The proof is in the coffee served at Tim Hortons restaurants across the country, a flavour that has divided some but is still a familiar favourite of many Canadians.
In the first quarter, the company’s sales were up 12 per cent to $721.3 million. Profits increased 10 per cent to $88.6 million or 56 cents per diluted share.
Despite the improved results, even a household name like Tim Hortons has to keep its reputation in check, especially in the increasingly competitive world of coffee. Over the past few years, McDonalds has emerged as a formidable low-priced brewer with its McCafe line, while Starbucks continues its aggressive rollout of locations across the country.
However, none of Tim Hortons’ competitors have put a notable dent in the company’s sales yet.
“Tim Hortons has such a high market share in Canada that while they may lose a little bit here and there, at the end of the day I think coffee drinkers are hard to get to switch,” says Brian Yarbrough, research analyst at Edward Jones in St. Louis.
“Most people I talk either like Hortons, Starbucks or McDonalds, and switching for them just doesn’t happen.”
While some customers are steadfast loyals, the pressure of a weak economy has hurt sales in some of Canada’s manufacturing towns where high unemployment has caused some to visit less frequently throughout the day.
Tim Hortons’ strategy has been to give customers more reasons to return to its stores multiple times throughout the day.

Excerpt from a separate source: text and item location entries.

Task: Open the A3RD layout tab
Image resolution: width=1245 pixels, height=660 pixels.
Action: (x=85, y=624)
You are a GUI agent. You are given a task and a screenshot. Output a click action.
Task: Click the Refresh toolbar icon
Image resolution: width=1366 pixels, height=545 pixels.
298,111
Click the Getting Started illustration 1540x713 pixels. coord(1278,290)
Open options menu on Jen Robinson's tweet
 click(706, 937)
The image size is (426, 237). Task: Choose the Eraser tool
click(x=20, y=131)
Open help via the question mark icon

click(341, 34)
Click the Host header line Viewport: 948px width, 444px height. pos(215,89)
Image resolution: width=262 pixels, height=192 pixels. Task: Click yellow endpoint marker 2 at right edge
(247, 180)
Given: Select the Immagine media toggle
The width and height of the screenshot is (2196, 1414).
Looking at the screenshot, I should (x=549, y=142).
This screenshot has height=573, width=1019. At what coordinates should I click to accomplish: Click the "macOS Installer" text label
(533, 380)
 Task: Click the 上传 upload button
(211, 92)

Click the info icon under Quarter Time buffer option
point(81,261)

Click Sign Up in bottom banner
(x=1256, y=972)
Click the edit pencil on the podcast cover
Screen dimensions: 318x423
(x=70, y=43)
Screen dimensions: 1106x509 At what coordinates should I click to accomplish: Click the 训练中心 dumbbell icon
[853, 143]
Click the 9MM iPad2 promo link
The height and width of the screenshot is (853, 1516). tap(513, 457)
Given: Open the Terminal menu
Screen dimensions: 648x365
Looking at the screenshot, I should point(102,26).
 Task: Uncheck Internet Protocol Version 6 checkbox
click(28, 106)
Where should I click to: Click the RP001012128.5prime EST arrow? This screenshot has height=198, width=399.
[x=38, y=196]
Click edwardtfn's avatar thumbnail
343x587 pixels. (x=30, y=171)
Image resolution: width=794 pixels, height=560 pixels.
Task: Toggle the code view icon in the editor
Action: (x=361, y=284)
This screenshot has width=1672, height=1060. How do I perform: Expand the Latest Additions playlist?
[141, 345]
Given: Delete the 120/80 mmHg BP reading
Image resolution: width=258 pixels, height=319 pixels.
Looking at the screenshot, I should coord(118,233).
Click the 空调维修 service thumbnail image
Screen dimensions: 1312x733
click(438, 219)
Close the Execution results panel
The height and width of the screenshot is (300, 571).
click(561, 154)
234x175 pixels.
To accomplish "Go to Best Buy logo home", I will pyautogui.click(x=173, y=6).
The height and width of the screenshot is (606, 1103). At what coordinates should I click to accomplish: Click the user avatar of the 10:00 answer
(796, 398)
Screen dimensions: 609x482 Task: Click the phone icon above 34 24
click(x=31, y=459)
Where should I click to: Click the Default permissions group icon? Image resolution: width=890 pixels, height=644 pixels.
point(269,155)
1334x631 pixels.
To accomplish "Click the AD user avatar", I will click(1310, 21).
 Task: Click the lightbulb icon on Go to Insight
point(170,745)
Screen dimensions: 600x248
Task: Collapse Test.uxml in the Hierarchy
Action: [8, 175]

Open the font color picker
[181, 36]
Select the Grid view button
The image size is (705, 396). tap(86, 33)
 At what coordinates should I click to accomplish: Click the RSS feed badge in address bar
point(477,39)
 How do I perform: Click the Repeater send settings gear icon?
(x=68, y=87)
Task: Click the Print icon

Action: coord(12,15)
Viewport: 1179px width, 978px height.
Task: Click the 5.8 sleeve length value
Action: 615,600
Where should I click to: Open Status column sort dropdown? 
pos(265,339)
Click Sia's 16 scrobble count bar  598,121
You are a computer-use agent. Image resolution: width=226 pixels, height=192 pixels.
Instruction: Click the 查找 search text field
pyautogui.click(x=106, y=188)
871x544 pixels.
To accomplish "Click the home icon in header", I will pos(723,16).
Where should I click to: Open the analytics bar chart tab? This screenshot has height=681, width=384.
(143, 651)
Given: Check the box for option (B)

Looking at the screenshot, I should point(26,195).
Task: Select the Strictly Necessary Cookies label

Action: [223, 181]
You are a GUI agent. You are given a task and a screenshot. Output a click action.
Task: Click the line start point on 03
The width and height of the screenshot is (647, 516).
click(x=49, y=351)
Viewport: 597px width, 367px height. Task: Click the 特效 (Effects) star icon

It has recently expanded its line of specialty beverages, and branched out into non-coffee products, like frozen lemonade, and a range of hot foods like lasagna and breakfast sandwiches.
“People laugh, but adding lasagna worked well,” Yarbrough says.
“They’re always innovating with new bagels or cookies, and I give them credit for that.”
But it ultimately comes back to the basic cup of coffee. About 40 per cent of Tim Hortons’ annual revenue comes from coffee, even though its one of the lower-priced items on the menu.
“I know for myself on the weekend I’ve got to go to Tim Hortons three or four times to get the coffee,” West says.
“(I do it) as an employee but, more than anything, as a consumer. I’m addicted to the coffee. It’s so easy to drink.”